Monsieur le Président de Fedora, cher Federico Mayor Zaragoza,

Monsieur le Président d’Opéra Europa, cher Bernard Foccroulle,

Monsieur le Ministre, Président de la Réunion des Opéras de France, cher
Laurent Hénart,

Monsieur le Directeur de l’Opéra national de Paris, cher Gérard Mortier,

Monsieur le Directeur d’Opera Europa, cher Nicholas Payne,

Mesdames, Messieurs,

Chers Amis,

C’est un très grand plaisir pour moi d’ouvrir la première journée de ces
rencontres européennes de l’Opéra, à l’Opéra national de Paris, dans ce
haut lieu européen de l’art lyrique et de la danse, scène dynamique et au
formidable rayonnement, qui réunit un orchestre, un choeur et un ballet,
parmi les meilleurs du monde, et des techniciens et des personnels
administratifs de tout premier plan, pour le bénéfice de plus de 800 000
spectateurs chaque année.

Merci, cher Gérard Mortier, de nous accueillir aujourd’hui dans cette
prestigieuse maison, que vous avez à coeur d’ouvrir au public le plus large,
pour faire partager aujourd’hui les interrogations permanentes, universelles,
que porte l’art lyrique à travers le temps. Nous connaissons tous, ici, votre
engagement européen, qui nous a été très précieux pour la préparation des
Rencontres pour l’Europe de la culture. L’Opéra national de Paris témoigne
de la forte volonté de l'État d'offrir au public le plus large une production
lyrique exigeante et diverse, volonté qui s'est concrétisée par la
construction, il y a près de vingt ans, d'un outil résolument tourné vers
l'avenir.

Les Journées européennes de l'opéra s'inscrivent dans une dynamique qui
me tient tout particulièrement à coeur, et qui a inspiré l’organisation, les 2 et
3 mai 2005, des « Journées européennes de la culture ». Nombre d'entre
vous y avaient apporté leur fructueuse participation, et notamment le
Président José Manuel Barroso, dont le message tout à l'heure témoignera
de l'engagement, au plus haut niveau, des instances européennes en
faveur de la culture, de la musique et de l'opéra.
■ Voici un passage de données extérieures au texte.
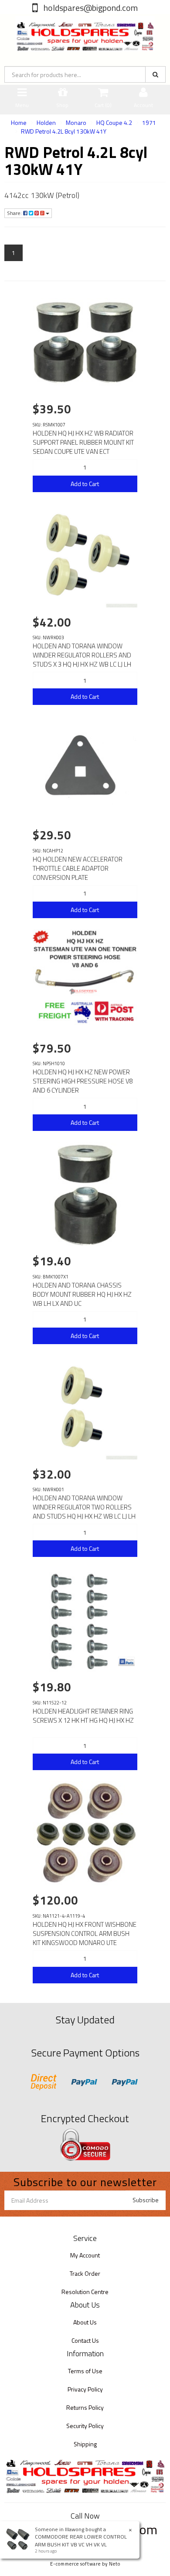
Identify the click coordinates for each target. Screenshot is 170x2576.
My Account (85, 2255)
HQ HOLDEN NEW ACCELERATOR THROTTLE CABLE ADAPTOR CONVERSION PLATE (77, 868)
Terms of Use (85, 2370)
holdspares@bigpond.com (90, 7)
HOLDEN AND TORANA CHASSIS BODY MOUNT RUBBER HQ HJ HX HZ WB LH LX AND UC (82, 1294)
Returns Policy (85, 2407)
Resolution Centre (85, 2291)
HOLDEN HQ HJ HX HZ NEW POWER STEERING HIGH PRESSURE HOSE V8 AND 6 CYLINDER (83, 1081)
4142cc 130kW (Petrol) (41, 195)
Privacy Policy (85, 2389)
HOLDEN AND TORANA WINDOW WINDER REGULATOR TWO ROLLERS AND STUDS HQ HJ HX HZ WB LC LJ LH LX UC (84, 1511)
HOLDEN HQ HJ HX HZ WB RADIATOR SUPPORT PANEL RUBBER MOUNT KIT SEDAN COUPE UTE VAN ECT (83, 442)
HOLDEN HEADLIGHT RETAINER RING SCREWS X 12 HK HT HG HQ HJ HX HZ (83, 1715)
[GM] (126, 1661)
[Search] (155, 74)
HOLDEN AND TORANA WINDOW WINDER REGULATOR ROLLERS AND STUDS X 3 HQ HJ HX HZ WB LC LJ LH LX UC (82, 659)
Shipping (85, 2444)
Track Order (85, 2273)
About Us (85, 2322)
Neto (114, 2563)
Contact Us (85, 2340)
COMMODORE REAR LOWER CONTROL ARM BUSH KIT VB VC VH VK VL (81, 2540)
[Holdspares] (85, 32)
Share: (15, 213)
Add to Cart (85, 483)
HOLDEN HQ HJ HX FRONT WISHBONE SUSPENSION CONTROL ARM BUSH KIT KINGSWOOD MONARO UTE (84, 1933)
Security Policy (85, 2425)
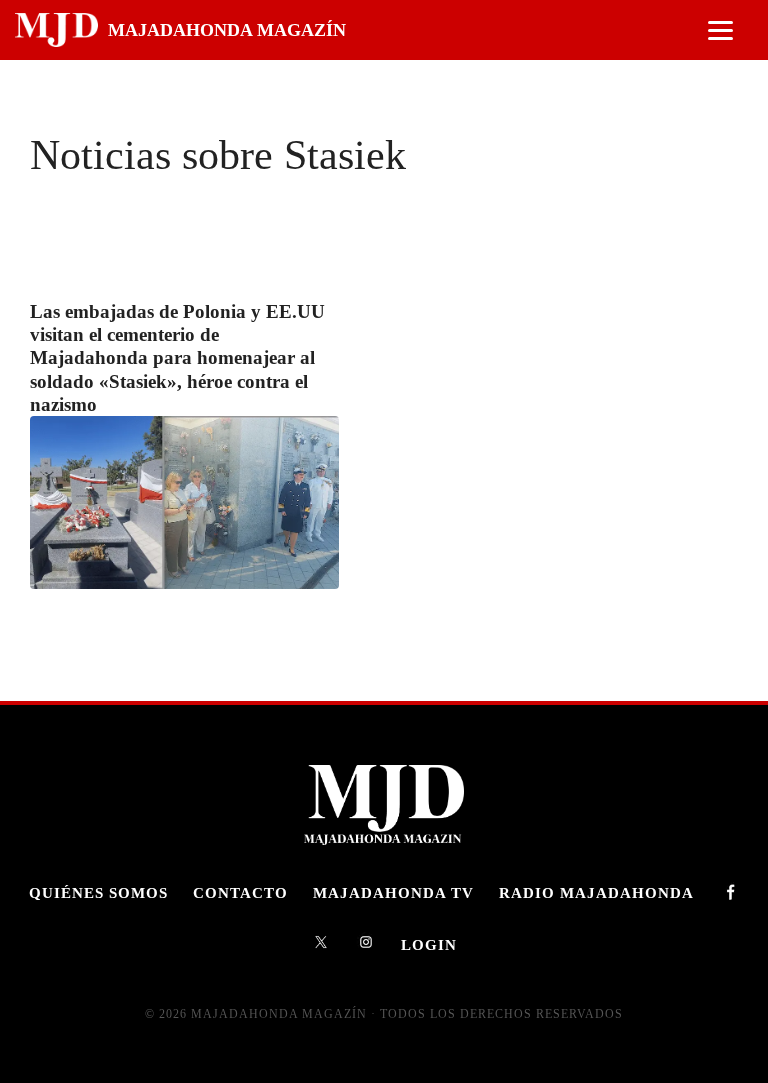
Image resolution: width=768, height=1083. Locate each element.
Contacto (240, 892)
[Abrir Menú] (720, 30)
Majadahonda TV (393, 892)
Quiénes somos (98, 892)
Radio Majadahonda (596, 892)
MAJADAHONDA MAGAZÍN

Toujours dans ce même esprit, j'avais ouvert, le 22 juin 2005, le « Forum
européen des orchestres », organisé par l'Association française des
orchestres au Parlement européen de Strasbourg. Cette manifestation avait
su mettre en lumière le rôle de nos formations symphoniques dans l'histoire
et le devenir de l'Europe.

L’opéra est par excellence un art européen. Sans même qu’on s’en rende
compte toujours, il exprime l’essence d’une culture européenne, identité si
difficile à trouver à travers la diversité de nos cultures nationales et de nos
sensibilités personnelles.

Oui, l'art lyrique exprime avec force l'héritage universaliste et humaniste de
l'Europe. Il y a plus de vingt-cinq siècles, déjà, les habitants d’Athènes
célébraient leur appartenance à une communauté, par des spectacles
convoquant tous les arts, chant, théâtre, musique et danse. De Monteverdi,
il y a quatre cents ans, à Dusapin, je vois une exceptionnelle diversité en
même temps qu'une véritable communauté et continuité, celle d'une
expression artistique permettant une formidable polyphonie de l'art et de
l'esprit. Et je ne vois guère d'autre domaine de la culture qui puisse mieux
exprimer les assonances comme les dissonances du concert européen.

Un
concert qui se résonne dans le monde entier.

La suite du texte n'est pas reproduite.